La comparaison de différentes interprétations théâtrales, le guidage du jeu et la justification de l’intonation d’une lecture à voix haute sont différents moyens préconisés dans les Documents officiels pour entraîner les élèves à porter leur attention à la conversion pratique des textes. Ils sont conçus et présentés dans leur articulation avec une appréhension analytique qui vise à en saisir et à en dégager le sens scolairement reconnu :

‘« Afin de bien leur montrer [aux élèves] que la diction d’un texte est aussi une interprétation de son sens, on compare plusieurs versions d’un même texte dit par des comédiens différents (par exemple, les Fables de La Fontaine dites par Gérard Philipe ou Fabrice Lucchini). »’ ‘« Le jeu théâtral [...] fait travailler la mise en voix (timbre, tempo), en espace (situation des personnages les uns par rapport aux autres, cadre, lumière) et en gestes (regards, mobilité corporelle). On ne cherche pas à mimer de façon artificielle, mais seulement à faire percevoir concrètement la situation d’énonciation pour que les élèves comprennent mieux comment elle implique, et éventuellement modifie, la signification des textes. »’ ‘« À l’occasion de lectures de récits, et plus encore pour des fragments de théâtre ou des poèmes, on fait travailler la mise en voix à livre ouvert. On demande à l’élève d’expliquer, en ce cas, pourquoi il propose telle ou telle intonation pour un passage, quel sentiment il a voulu transmettre. » 711

Sylvia se souvient que son professeur réagissait aux propositions théâtrales des élèves. Il « disait ce qui allait pas et puis on devait faire après avec les gestes... et essayer de mémoriser le plus... et essayer d’improviser si on pouvait... ». L’enseignant de Nils « disait les critiques sur les groupes et puis on... du coup on savait... ce qu’i fallait faire au bout d’un moment [...] la mise en scène... les gestes, le... ouais... la diction aussi... Voilà, i nous conseillait là-dessus ».

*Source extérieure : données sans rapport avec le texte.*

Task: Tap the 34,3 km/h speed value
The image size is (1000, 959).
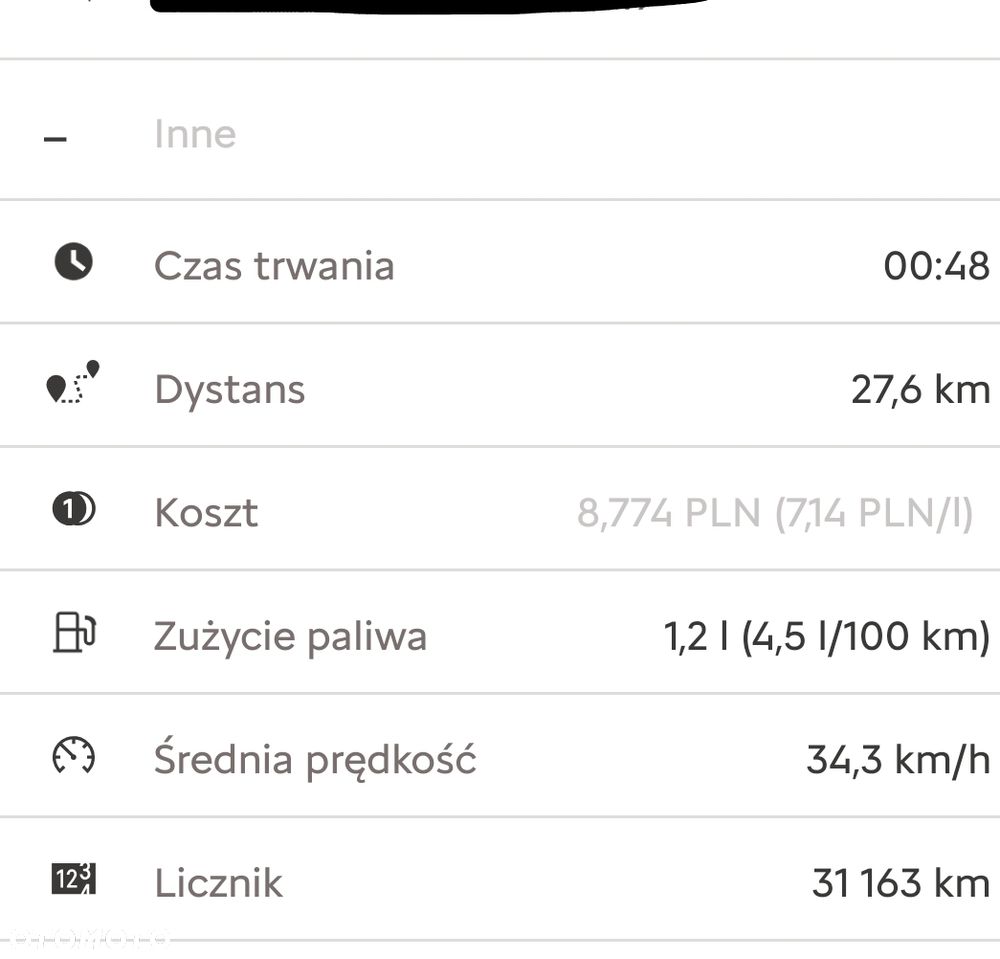Action: 897,760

L’initiation à une appréhension pratique des textes littéraires peut donc avoir eu lieu au sein des cours de français par la découverte des pièces de théâtre. Celles-ci sont alors saisies en représentations (cassette-vidéo, sortie au théâtre, jeu de scènes des camarades de classe) ou jouées par les élèves eux-mêmes, ce qui s’accompagne parfois de difficultés :

‘L’Esquive d’Abdelatif Kechiche met en scène de manière remarquable la difficile initiation à l’appréhension pratique des pièces de théâtre au sein des cours de français. Les difficultés à jouer et à mettre l’intonation qu’éprouve le personnage de Krimo lorsqu’il récite en classe Le Jeu de l’amour et du hasard pointent la non évidence de cette façon de lire. Le personnage de l’enseignante qui invite l’élève à « sortir de soi et de sa condition sociale » ainsi que les répétitions identiques du texte, atones et ânonnées, par Krimo, pourraient laisser croire à une timidité excessive du personnage, à une absence d’aisance en public (que les « marchés tendus » de la salle de classe et de la relation amoureuse accentuent sans doute), voire à une mauvaise volonté de l’élève (« qui fait exprès » finit par dire l’enseignante). Le film montre indéniablement plus les liens entre les difficultés de jeu de Krimo à la faible constitution d’une façon de lire pratique (cf. la difficile lecture de l’œuvre par Krimo dans sa chambre, l’étonnement de son entourage à le voir lire du théâtre, etc.). Cette façon de lire requiert d’une part une compréhension du texte et, d’autre part, une habitude de conversion pratique d’un texte qui ne relève pas du mode impératif (comme les recettes de cuisine ou tout autre mode d’emploi) que l’on apprend précocement à lire à l’école.’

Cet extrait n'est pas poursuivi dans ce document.